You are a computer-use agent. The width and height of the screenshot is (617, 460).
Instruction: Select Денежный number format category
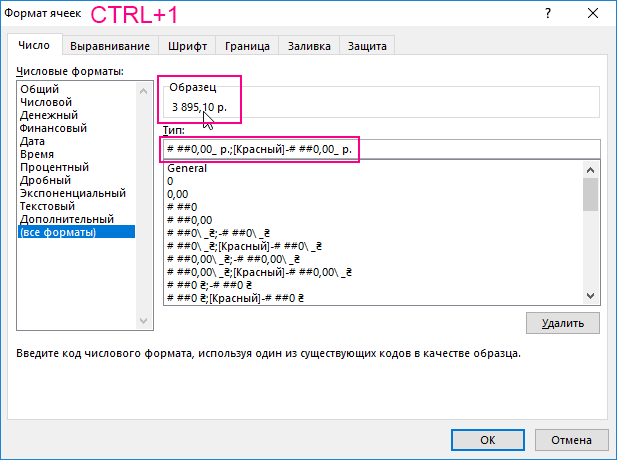click(50, 115)
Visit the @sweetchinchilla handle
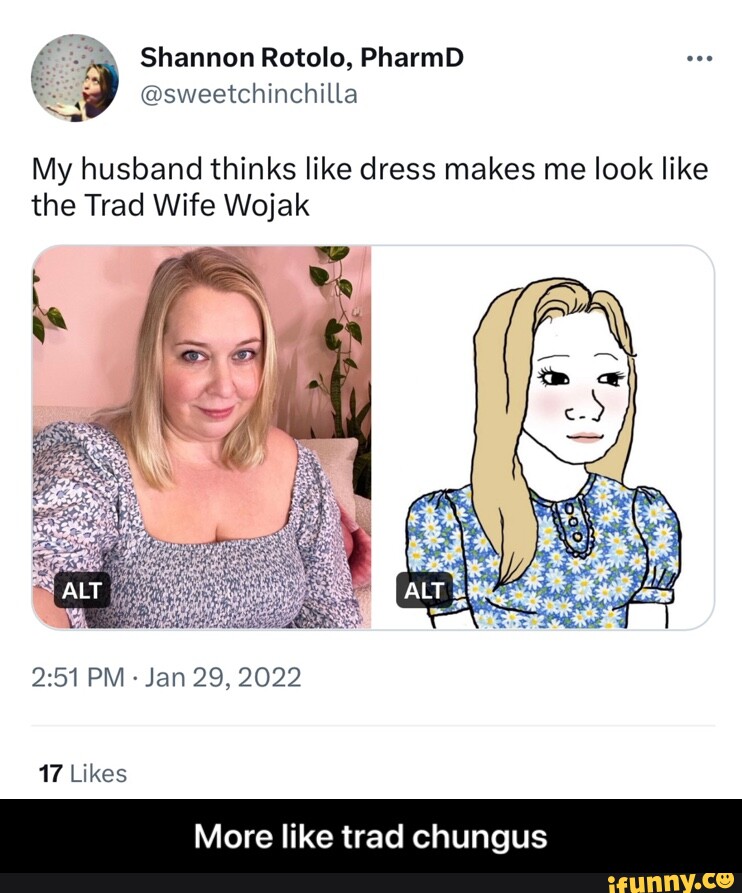Screen dimensions: 742x893 pos(249,94)

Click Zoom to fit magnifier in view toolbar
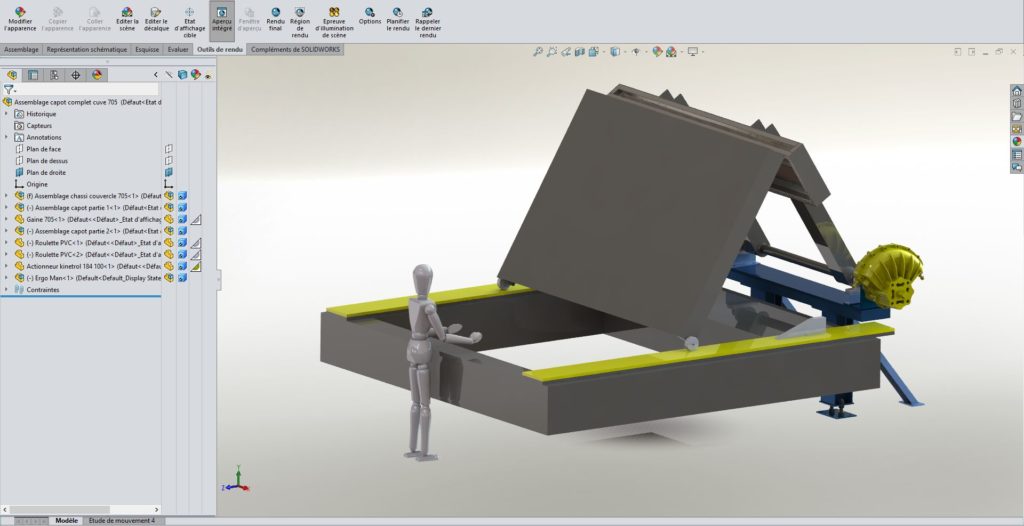coord(538,52)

SHORT PROBLEM: Rewrite every line of the entries above as a numbered list, skipping any blank lines and leaving the pictures out.

CORRECT RESPONSE:
1. You are a computer-use agent. The width and height of the screenshot is (617, 460).
2. Instruction: Select Денежный number format category
3. click(50, 115)
4. Visit the @sweetchinchilla handle
5. Screen dimensions: 742x893 pos(249,94)
6. Click Zoom to fit magnifier in view toolbar
7. coord(538,52)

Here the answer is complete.